Determinants of parental school choice: A Qualitative Study

I’m currently undertaking a qualitative study into the determinants of parental school choice.  The study comprises 22 semi-structured exploratory interviews of Australian parents,  principally from Melbourne with some from regional Victoria.  Parents come from diverse backgrounds of educational history, educational choice of school type, and cultural.

Following from George Shackle that for choice there need to be alternatives, the socio-economic backgrounds of the parents interviewed are broadly middle socio-economic, from low to high middle class.  For the very wealthy there is no alternative to the ‘best’ and for the low socio-economic parents income & behavioural constraints mean that there are no alternatives to their default choice.

Australia is a particularly interesting country to investigate the decision architecture of how parents choose a school for their children due to the absence of strong racial (USA) or social-class preferences (UK).  Race and social-class preferences are present in Australia but are not strong enough to completely outweigh other preferences that it is difficult to differentiate preferences associate with teacher quality, student personal development, discipline and community.  Race in the USA and social-class in the UK have become dominant proxies for these more differentiated preferences leading to simple binary choice decision making.

Having a range of differentiated preference attributes allow a deeper investigation into how social & family human capital investment preferences are traded-off between each other and the decision strategies that are being used.  When there a number of competing preferences which are quite varied, it can be very interesting to find some behaviours that should be present but is consistently missing from the interviews.  When choices are binary by proxy it is difficult to find decision structure and gaps.

Parental choice is extraordinarily complex being both inter-generational and inter-temporal in nature. It is subject to parental income, time and regulatory constraints. Choice is subject to high levels of uncertainty over very long time frames. Choices are path dependent, in most case irreversible and subject to imperfect information. Individual choice is also very context dependent, subject to the experiences of parents, their expectations of the future, a duty to their children and emotional attachment.

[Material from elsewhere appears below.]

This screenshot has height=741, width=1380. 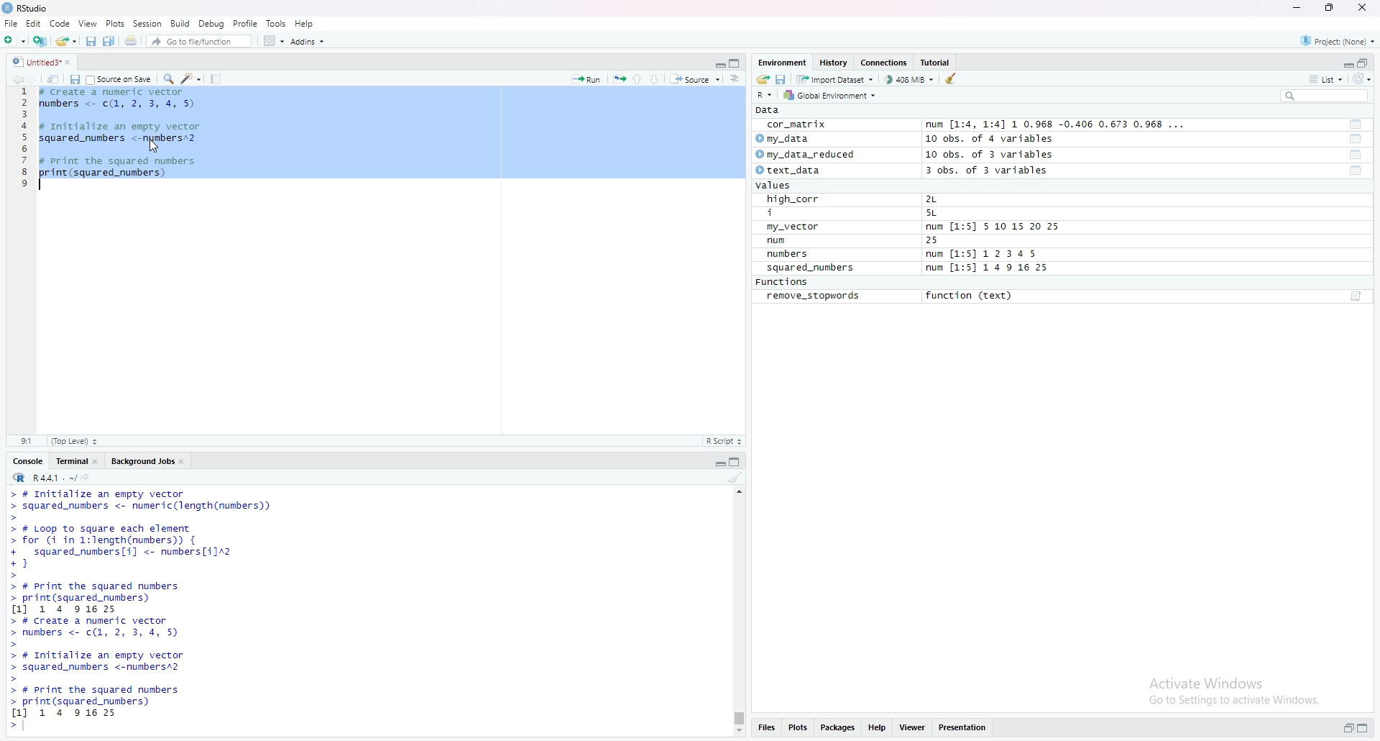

Where there is a common curriculum, choice is not about the quality of ‘education as knowledge’ per se. At a very high level, education choice is about quality of instruction, teacher quality or program choice, or the quality of the learning environment effected by student peers and culture. Individual preferences of parents are reflected in the type of school they choose for their child to attend. Choice may be a default choice based on constraints, or a choice exercise within a type of schools such as different public schools, or across school types.

The main education choice that this study focuses on is choice of secondary school by parents for their children.  Choices in Australia are: independent schools (generally Protestant religion aligned), Catholic schools, government public schools (entry determined by residential boundary), and government selective public schools (academic, music, sport etc.).  The state of Victoria also has an accelerated learning program in some publics schools which are not constrained by location of residence by require passing an entrance exam.

A comprehensive review of the Australian school sector can be found in the Gonski Review.

It is important to note that unlike the USA, funding of schools in Australia is from broad based taxes (universal vouchers approach) and not aligned with local property taxes.